Domeyrat, Gemeinde im Norden der Haute-Loire, Frankreich
Domeyrat ist eine kleine Gemeinde im Norden der Haute-Loire, gelegen am Ufer der Senouire zwischen Paulhaguet und Brioude. Das Gemeindegebiet umfasst mehrere Weiler sowie ein Hauptdorf mit alten Steinhäusern und einem mittelalterlichen Burggelände.
Der erste schriftliche Hinweis auf die Burg stammt aus dem Jahr 1250, als ein Herr namens Astorg Papabeuf seine Treue einem französischen Adligen schwor. Im 15. Jahrhundert verwandelte Jean de Langheac die Burg in eine befestigte Residenz, bevor sie während der Französischen Revolution als Symbol der Feudalzeit geplündert wurde und ihre Steine für den Bau von Häusern im Dorf genutzt wurden.
Das Dorf ist mit dem Auto leicht zu erreichen, mit Parkplätzen in der Nähe des Burggeländes. Die Burg ist nicht für Rollstühle geeignet, da das Gelände uneben ist und historische Stufen enthält.
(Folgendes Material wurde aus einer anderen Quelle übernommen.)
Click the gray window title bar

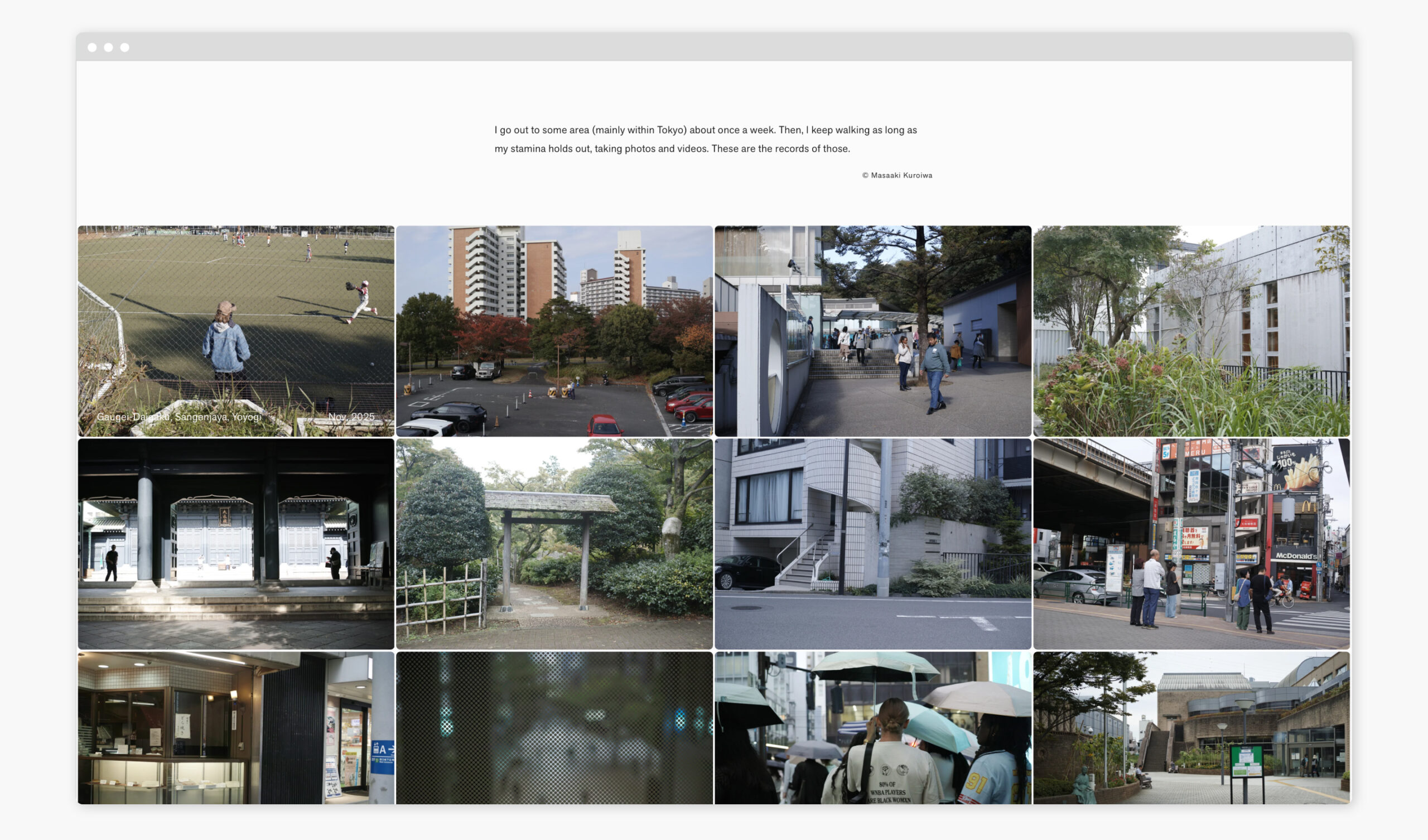[714, 47]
Unweit des Dorfes liegt Senèze, ein Weiler in einem alten Vulkankrater, der vor rund zwei Millionen Jahren ein See war und heute als einer der bedeutendsten Fossilfundorte Europas gilt. Dort wurde das einzige bekannte weibliche Exemplar eines sehr seltenen Primaten gefunden, was Forscher aus aller Welt anzieht.